**Consignes**
[1] Répondez aux questions suivantes d'après la notice sur Frédégonde :
(a) En quelle année devient-elle reine de Neustrie ?
(b) De quoi meurent ses fils Chlodobert et Dagobert en 580 ?
(c) Près de quelle ville remporte-t-elle une victoire ?
[2] Indiquez, s'il vous plaît, si chaque affirmation concorde avec la notice sur Frédégonde. Répondez par oui ou non et citez les mots décisifs.
(a) Clotaire II a un an lorsque Gontran accepte d'être son parrain.
(b) Galswinthe est la sœur de Brunehaut.
(c) Frédégonde meurt en 592.

=== Passage fourni ===

Notice de Sabine Savoye, 2005.

Née vers 545, Frédégonde, “frede gund, c’est-à-dire “paix et guerre”, est certainement d’origine servile. Elle est d’abord la concubine de Chilpéric Ier, roi de Neustrie, qu’elle séduit par sa beauté. Après avoir écarté la première épouse du roi, Audovère, et fait assassiner la seconde, Galswinthe, soeur de la reine d’Austrasie Brunehaut, elle devient reine de Neustrie en 568. Comme reine jusqu’en 584, puis comme veuve, elle aurait été guidée par le souci d’assurer à sa nombreuse descendance, en dernier lieu à Clotaire (futur Clotaire II), le seul survivant, la succession royale et l’accession au pouvoir, au prix d’assassinats multiples. Selon Grégoire de Tours (partisan des Austrasiens), elle aurait fait assassiner le roi Sigebert Ier, roi d’Austrasie et demi-frère de Chilpéric, alors qu’il essayait d’envahir le royaume de Neustrie (575), puis fomenté le meurtre d’Audovère et de son fils Clovis (580), puis celui de Prétextat, évêque de Rouen (Pâques 586). Elle aurait aussi tenté d’assassiner, d’une part, sa fille Rigonthe, qui revendiquait une partie de son héritage, et, d’autre part, la reine Brunehaut dont elle jalousait le pouvoir et la richesse, ainsi que les rois Childebert II (fils de Brunehaut) et Gontran (autre demi-frère de son époux). Cependant, en 580, lorsque ses deux jeunes fils, Chlodobert et Dagobert, meurent de dysenterie, elle fait acte de repentance, demandant au roi Chilpéric de brûler les livres d’imposition, c'est-à-dire de supprimer de nouveaux impôts injustement levés. En 584, après la mort de Chilpéric Ier, elle fait appel au roi Gontran, qui accepte de devenir le parrain et le protecteur de son jeune fils, Clotaire II, âgé de quatre mois, alors qu’elle-même dirige le royaume de Neustrie. Après la mort de Gontran, en 592, elle se déchaîne de nouveau contre Brunehaut. Se posant en brillant chef de guerre et fin stratège, elle profite de la mort de Childebert II, roi d’Austrasie, pour engager une campagne militaire contre Thierry II, roi de Burgondie, et Théodebert II, roi d’Austrasie, tous deux petits-fils de Brunehaut, remportant une victoire près de Soissons et dévastant la Champagne en 596. Elle meurt en 597, probablement de cause naturelle.

=== Lignes extraites ===

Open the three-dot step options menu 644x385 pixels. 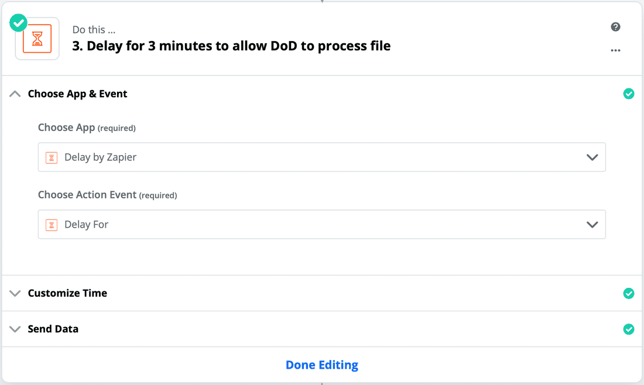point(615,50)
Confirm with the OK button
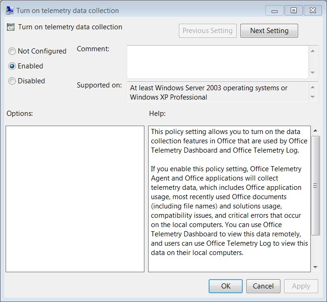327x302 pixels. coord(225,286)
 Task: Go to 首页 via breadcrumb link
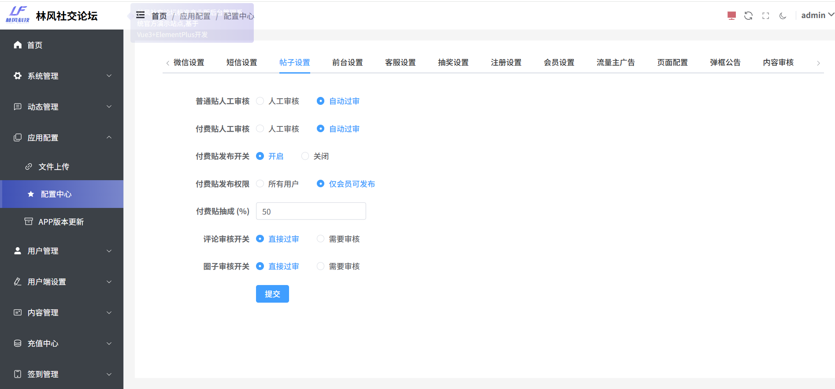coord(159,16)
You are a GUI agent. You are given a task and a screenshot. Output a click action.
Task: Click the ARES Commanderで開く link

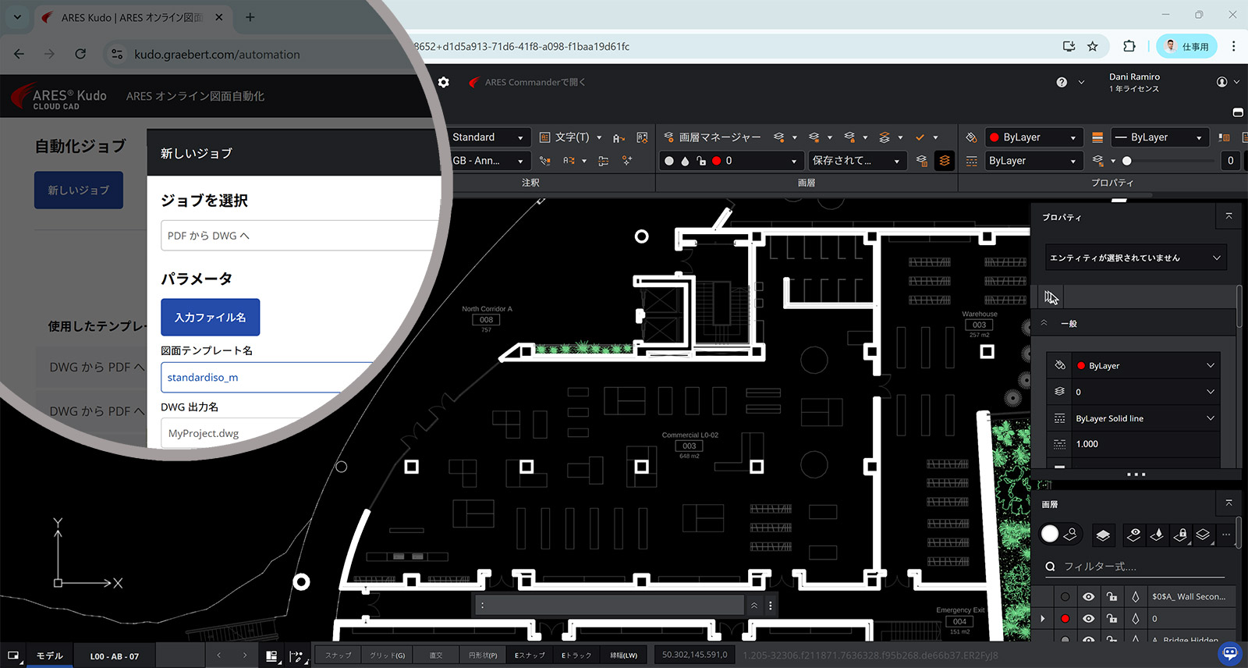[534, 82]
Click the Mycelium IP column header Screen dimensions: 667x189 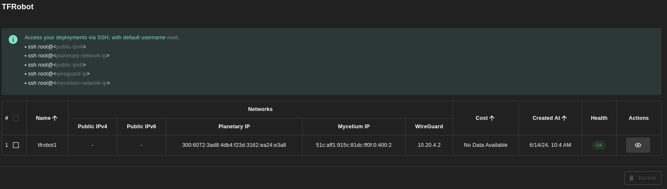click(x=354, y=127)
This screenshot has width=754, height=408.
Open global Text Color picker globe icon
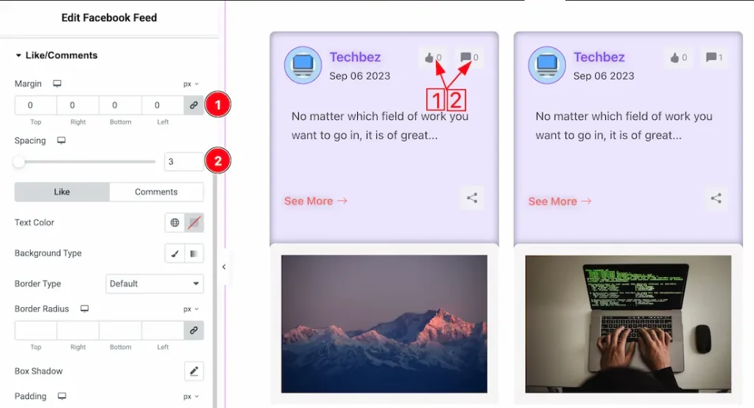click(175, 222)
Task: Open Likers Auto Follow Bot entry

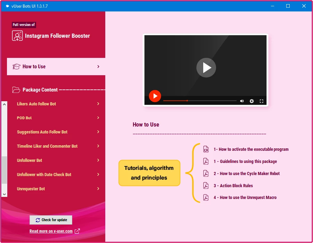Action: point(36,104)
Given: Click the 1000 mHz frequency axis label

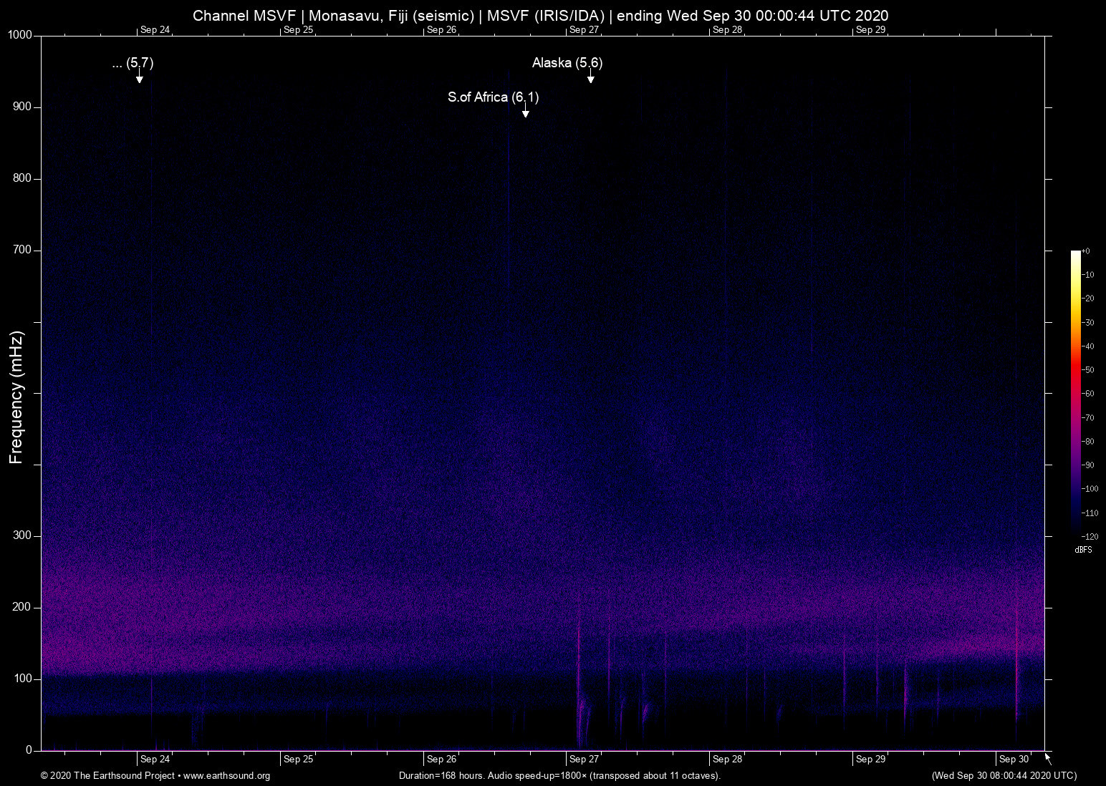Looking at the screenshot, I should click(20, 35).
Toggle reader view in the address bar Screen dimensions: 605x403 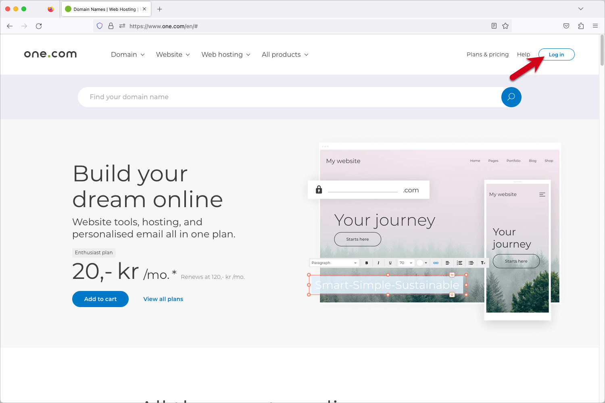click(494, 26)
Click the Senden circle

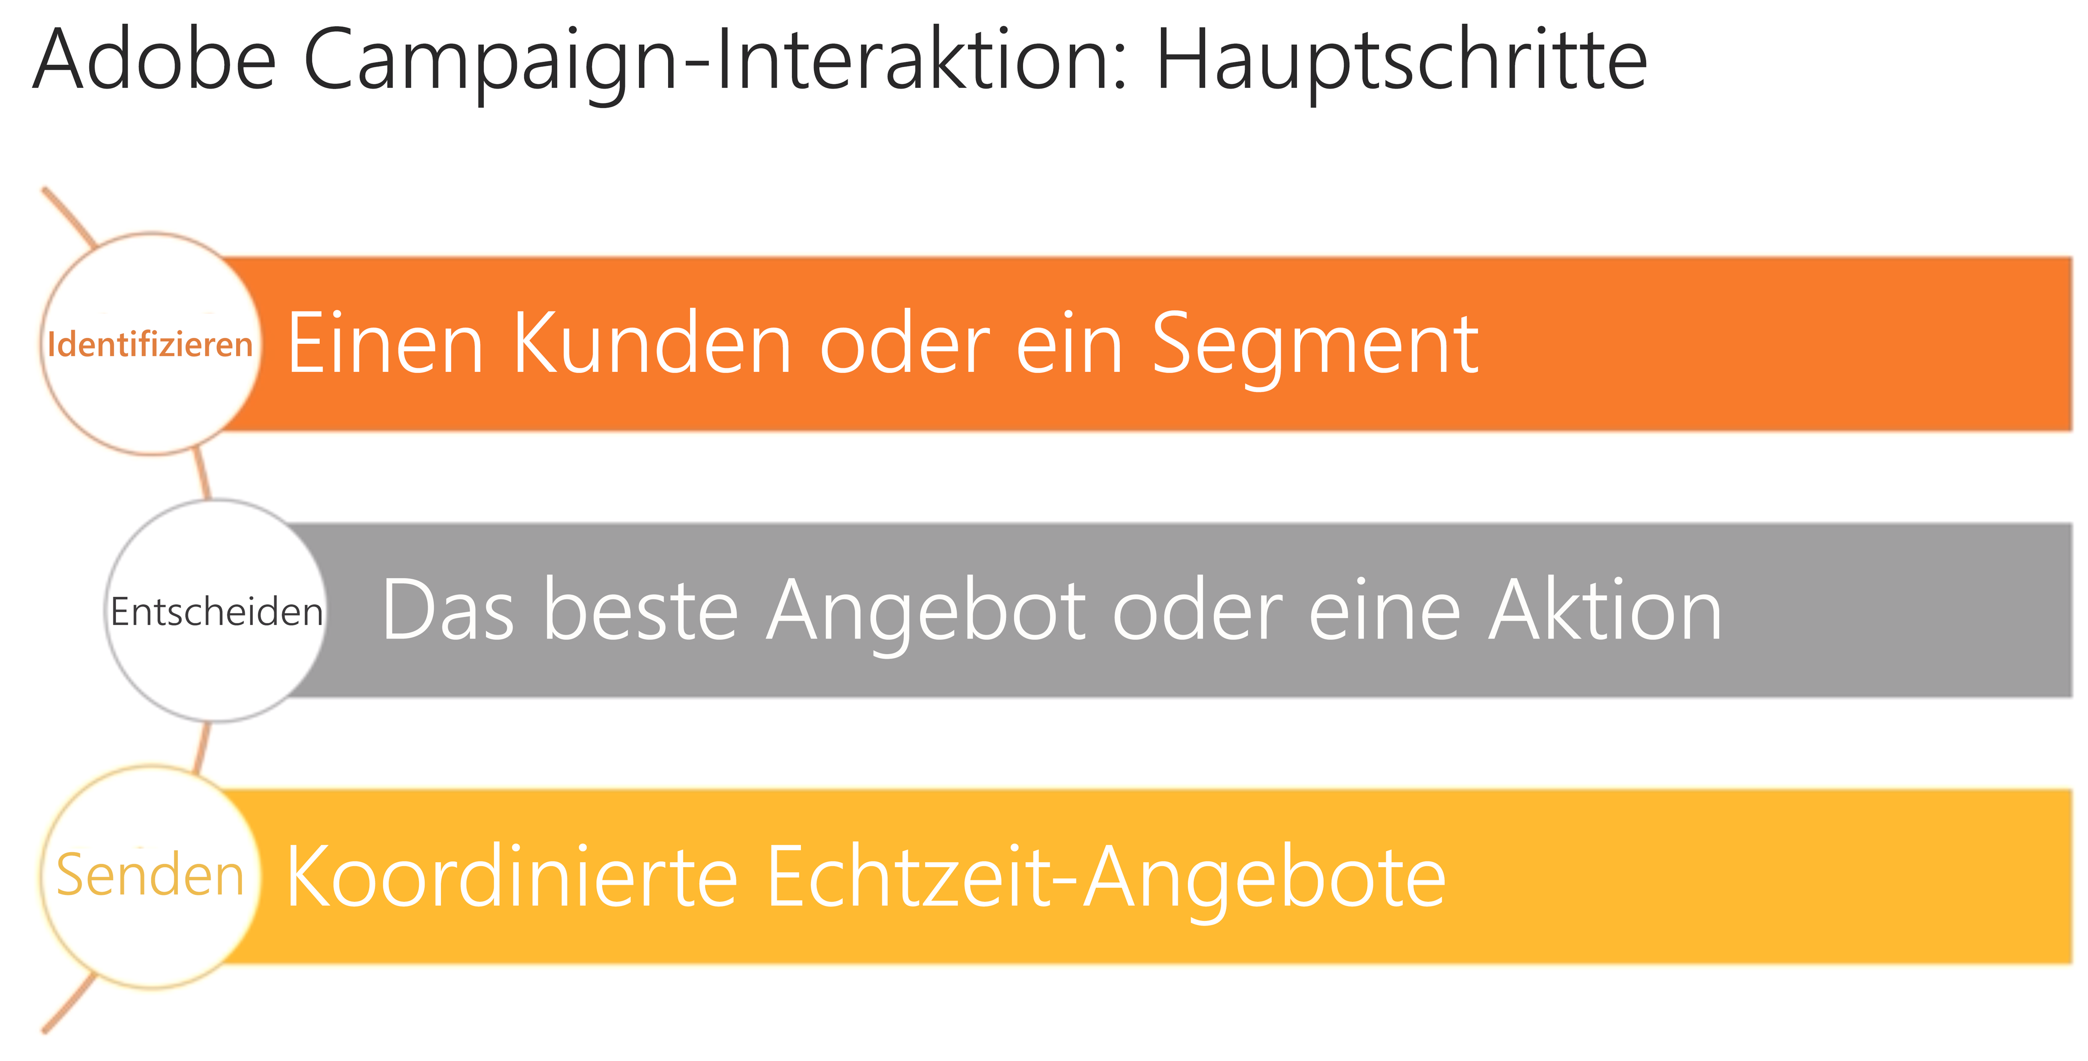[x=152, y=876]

===

**Corrigé des consignes**
[1]
(a) En 568.
(b) De dysenterie.
(c) Près de Soissons.

[2]
(a) Non : « âgé de quatre mois ».
(b) Oui : « Galswinthe, soeur de la reine d’Austrasie Brunehaut ».
(c) Non : « Elle meurt en 597 ».